The bankruptcy court in the present case repeatedly recognized that "the Court, as much as possible, should stay out of the negotiation process." (Jan. 24, 1986 transcript at 153) It also recognized the distinction between the standards of "necessary" and "essential." ( Id. at 146)

C. Conclusion

This case was in a unique posture from the very beginning because of the "most favored nations" problem. The bankruptcy court held that such concerns did not constitute "good cause" for the unions to refuse to accept the Landmark's proposals, 11 U.S.C. § 1113(c)(2), because they involved contracts other than those before the court. See In re Salt Creek Freightways, 47 B.R. 835, 840-41 (Bankr.D.Wyo. 1985). The unions do not challenge this finding on appeal. The bankruptcy court recognized that the "most favored nations" problem was not only a factor in the unions' refusal to accept a proposal, but it would also continue to impede the entire collective bargaining process between the unions and the debtor. The court referred to In re Cook United, Inc., 50 B.R. 561 (Bankr.N.D.Ohio 1985), where the court denied a debtor's motion to modify or reject, saying, "By denying Cook's motion, this opinion simply requires the debtor to bargain with the union for any changes in the existing agreement, rather than imposing these changes by judicial decree." Id. at 564. The bankruptcy court in the present case observed that the Landmark could not similarly go back to the unions to renegotiate the contracts because of the "most favored nations" or "me, too" issue, so "that alternative doesn't hold out a lot of hope obviously . . ." (Jan. 24, 1986 transcript at 143)

Provided data:
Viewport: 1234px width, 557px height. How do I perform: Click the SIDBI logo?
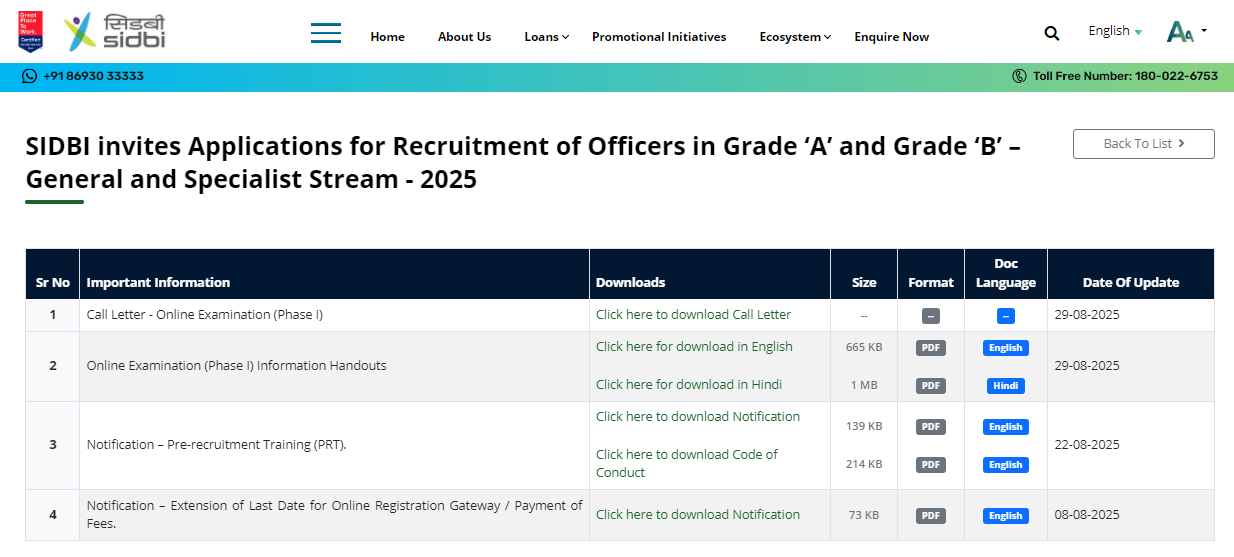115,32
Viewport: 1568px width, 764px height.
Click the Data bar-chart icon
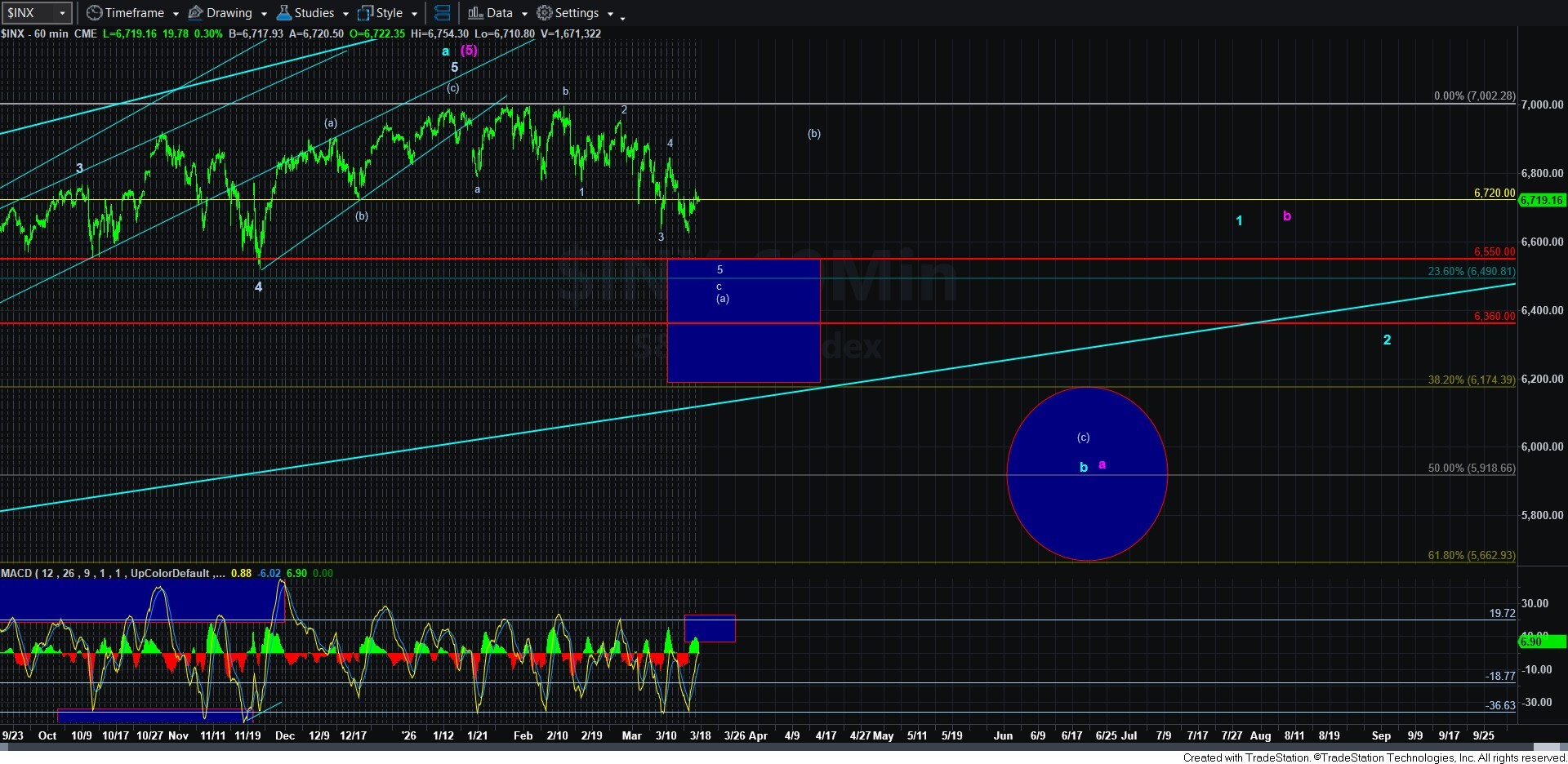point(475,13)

What to do:
In the court opinion excerpt, which case did the bankruptcy court cite in which a debtor's motion to modify or reject was denied?

Answer to the problem:
In re Cook United, Inc., 50 B.R. 561 (Bankr.N.D.Ohio 1985).